Actualizada 18/04/2021 a las 10:57

He aquí un tipo íntegro, tenaz, irreductible: el solotildista. Así se hace llamar el partidario de poner tilde en el adverbio “solo”, en contra del criterio ortográfico vigente, para distinguirlo del adjetivo “solo”. Cuando no lo proclama con orgullo en artículos y columnas periodísticas entra en acalorados debates en las redes sociales y pelea a brazo partido igual en las aulas que en los consejos de redacción. Antes morir que permitir ese expolio. Pero no es la suya una defensa meramente ortográfica. Al declararse insumiso contra la norma el solotildista se siente abanderado de la tradición, protector del patrimonio histórico, firme valedor de las esencias del idioma y, si le apuran, patriota. Ha creído ver en la tilde el símbolo de una cultura en peligro, el último reducto de una fortaleza sitiada por las huestes del cambio por el cambio, el ejemplar de una especie en peligro de extinción a cuya supervivencia ha decidido consagrar sus desvelos contra viento y marea.

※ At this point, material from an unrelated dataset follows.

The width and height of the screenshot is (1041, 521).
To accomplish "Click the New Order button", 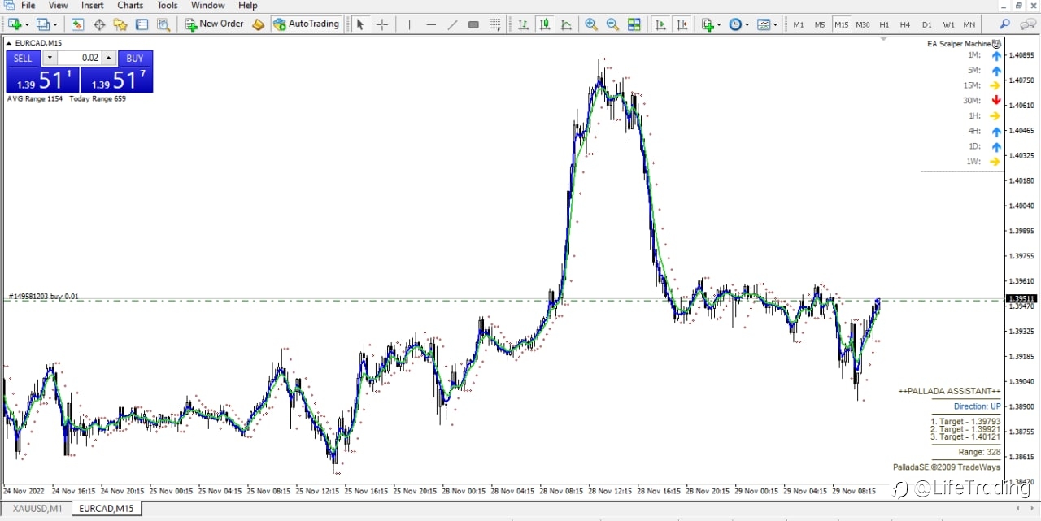I will click(214, 24).
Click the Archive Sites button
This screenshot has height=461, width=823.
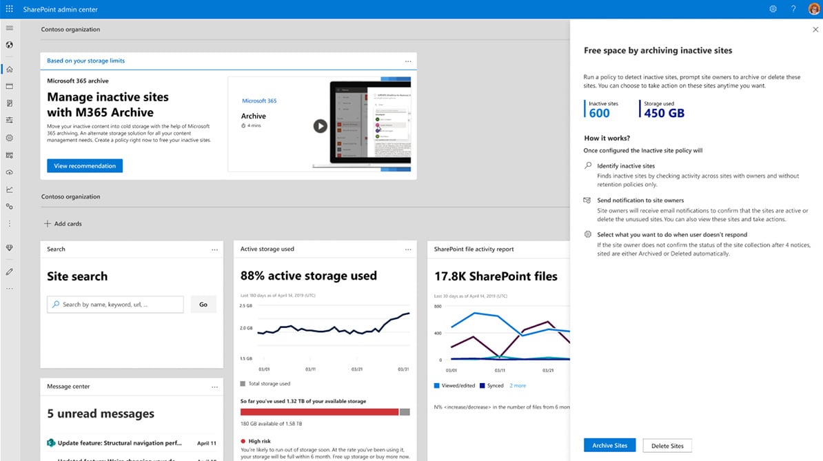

Porque para el solotildista aquellos que han acatado la norma de escribir “solo” desprovisto de tilde representan el enemigo al que hay que hacer frente sin contemplaciones. La causa del solotildista inspira la ternura de las rabietas del niño privado de su juguete y la compasión del cateto aferrado al rabo de su boina, como si en ambos casos estuviera en juego el orden del universo. No le valen las razones de la ortografía ni las de la lógica, por aplastantes que sean. Sus argumentos se limitan a cuatro trabalenguas elementales con los que pretende demostrar lo útil que resulta la tilde para evitar ambigüedades en el mensaje. Ambigüedades, dice el infeliz, como si no fueran consustanciales al lenguaje, como si en una simple tilde estuviera la solución de los constantes malentendidos que provocamos con las palabras. Pero no importa: su postura es una cuestión de honor más que de escritura. Tal vez por eso el solotildismo cuenta entre los suyos con algún que otro escritor de éxito infiltrado en la RAE que no tiene reparo en fomentar la ignorancia vistiéndola de heroica rebeldía contra la institución a la que pertenece.